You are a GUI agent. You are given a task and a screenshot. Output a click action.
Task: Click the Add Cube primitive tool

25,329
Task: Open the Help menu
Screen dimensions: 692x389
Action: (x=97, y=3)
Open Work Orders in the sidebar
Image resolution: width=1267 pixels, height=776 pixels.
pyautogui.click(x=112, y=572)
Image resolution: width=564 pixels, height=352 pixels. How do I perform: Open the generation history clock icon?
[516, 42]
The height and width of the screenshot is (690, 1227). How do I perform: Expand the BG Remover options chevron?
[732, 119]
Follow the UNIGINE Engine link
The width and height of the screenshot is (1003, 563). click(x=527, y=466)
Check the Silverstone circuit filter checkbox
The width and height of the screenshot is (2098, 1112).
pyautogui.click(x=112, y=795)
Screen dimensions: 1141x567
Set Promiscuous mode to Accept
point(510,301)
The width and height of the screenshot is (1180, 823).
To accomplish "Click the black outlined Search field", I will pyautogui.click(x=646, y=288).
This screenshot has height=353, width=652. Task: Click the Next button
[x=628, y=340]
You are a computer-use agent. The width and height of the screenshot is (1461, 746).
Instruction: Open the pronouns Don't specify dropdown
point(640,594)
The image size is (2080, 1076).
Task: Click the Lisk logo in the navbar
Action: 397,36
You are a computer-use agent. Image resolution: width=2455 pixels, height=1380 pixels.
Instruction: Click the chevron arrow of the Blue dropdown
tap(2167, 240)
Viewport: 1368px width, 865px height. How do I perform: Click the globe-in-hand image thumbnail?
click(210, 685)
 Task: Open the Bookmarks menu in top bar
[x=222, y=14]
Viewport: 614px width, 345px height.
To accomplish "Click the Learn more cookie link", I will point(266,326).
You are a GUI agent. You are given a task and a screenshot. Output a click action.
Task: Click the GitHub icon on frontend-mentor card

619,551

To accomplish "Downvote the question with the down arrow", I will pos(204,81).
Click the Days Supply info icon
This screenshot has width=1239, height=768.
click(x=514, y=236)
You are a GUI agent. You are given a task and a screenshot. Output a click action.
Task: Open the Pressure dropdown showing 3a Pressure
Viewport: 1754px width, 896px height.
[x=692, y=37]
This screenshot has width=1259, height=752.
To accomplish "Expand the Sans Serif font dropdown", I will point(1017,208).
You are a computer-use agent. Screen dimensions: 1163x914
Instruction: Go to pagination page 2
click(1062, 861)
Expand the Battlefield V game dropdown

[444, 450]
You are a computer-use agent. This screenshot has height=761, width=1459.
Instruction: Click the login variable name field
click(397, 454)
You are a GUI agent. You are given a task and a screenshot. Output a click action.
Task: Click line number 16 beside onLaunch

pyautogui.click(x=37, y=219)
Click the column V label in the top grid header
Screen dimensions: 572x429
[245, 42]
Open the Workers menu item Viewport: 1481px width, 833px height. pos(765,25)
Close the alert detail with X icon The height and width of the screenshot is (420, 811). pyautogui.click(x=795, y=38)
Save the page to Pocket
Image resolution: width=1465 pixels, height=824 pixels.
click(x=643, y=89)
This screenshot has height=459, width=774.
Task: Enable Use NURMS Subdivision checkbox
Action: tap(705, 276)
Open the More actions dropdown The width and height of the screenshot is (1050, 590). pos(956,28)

▬▬▬▬▬▬

§ **Instructions to follow**
The data, all of it, should be transcribed exactly.

§ **Expected answer**
You are a GUI agent. You are given a task and a screenshot. Output a click action.
Task: Click the Add Cube primitive tool

25,329
Task: Open the Help menu
Screen dimensions: 692x389
Action: (x=97, y=3)
Open Work Orders in the sidebar
Image resolution: width=1267 pixels, height=776 pixels.
pyautogui.click(x=112, y=572)
Image resolution: width=564 pixels, height=352 pixels. How do I perform: Open the generation history clock icon?
[516, 42]
The height and width of the screenshot is (690, 1227). How do I perform: Expand the BG Remover options chevron?
[732, 119]
Follow the UNIGINE Engine link
The width and height of the screenshot is (1003, 563). click(x=527, y=466)
Check the Silverstone circuit filter checkbox
The width and height of the screenshot is (2098, 1112).
pyautogui.click(x=112, y=795)
Screen dimensions: 1141x567
Set Promiscuous mode to Accept
point(510,301)
The width and height of the screenshot is (1180, 823).
To accomplish "Click the black outlined Search field", I will pyautogui.click(x=646, y=288).
This screenshot has height=353, width=652. Task: Click the Next button
[x=628, y=340]
You are a computer-use agent. The width and height of the screenshot is (1461, 746).
Instruction: Open the pronouns Don't specify dropdown
point(640,594)
The image size is (2080, 1076).
Task: Click the Lisk logo in the navbar
Action: 397,36
You are a computer-use agent. Image resolution: width=2455 pixels, height=1380 pixels.
Instruction: Click the chevron arrow of the Blue dropdown
tap(2167, 240)
Viewport: 1368px width, 865px height. How do I perform: Click the globe-in-hand image thumbnail?
click(210, 685)
 Task: Open the Bookmarks menu in top bar
[x=222, y=14]
Viewport: 614px width, 345px height.
To accomplish "Click the Learn more cookie link", I will point(266,326).
You are a GUI agent. You are given a task and a screenshot. Output a click action.
Task: Click the GitHub icon on frontend-mentor card

619,551

To accomplish "Downvote the question with the down arrow", I will pos(204,81).
Click the Days Supply info icon
This screenshot has width=1239, height=768.
click(x=514, y=236)
You are a GUI agent. You are given a task and a screenshot. Output a click action.
Task: Open the Pressure dropdown showing 3a Pressure
Viewport: 1754px width, 896px height.
[x=692, y=37]
This screenshot has width=1259, height=752.
To accomplish "Expand the Sans Serif font dropdown", I will point(1017,208).
You are a computer-use agent. Screen dimensions: 1163x914
Instruction: Go to pagination page 2
click(1062, 861)
Expand the Battlefield V game dropdown

[444, 450]
You are a computer-use agent. This screenshot has height=761, width=1459.
Instruction: Click the login variable name field
click(397, 454)
You are a GUI agent. You are given a task and a screenshot. Output a click action.
Task: Click line number 16 beside onLaunch

pyautogui.click(x=37, y=219)
Click the column V label in the top grid header
Screen dimensions: 572x429
[245, 42]
Open the Workers menu item Viewport: 1481px width, 833px height. pos(765,25)
Close the alert detail with X icon The height and width of the screenshot is (420, 811). pyautogui.click(x=795, y=38)
Save the page to Pocket
Image resolution: width=1465 pixels, height=824 pixels.
click(x=643, y=89)
This screenshot has height=459, width=774.
Task: Enable Use NURMS Subdivision checkbox
Action: tap(705, 276)
Open the More actions dropdown The width and height of the screenshot is (1050, 590). pos(956,28)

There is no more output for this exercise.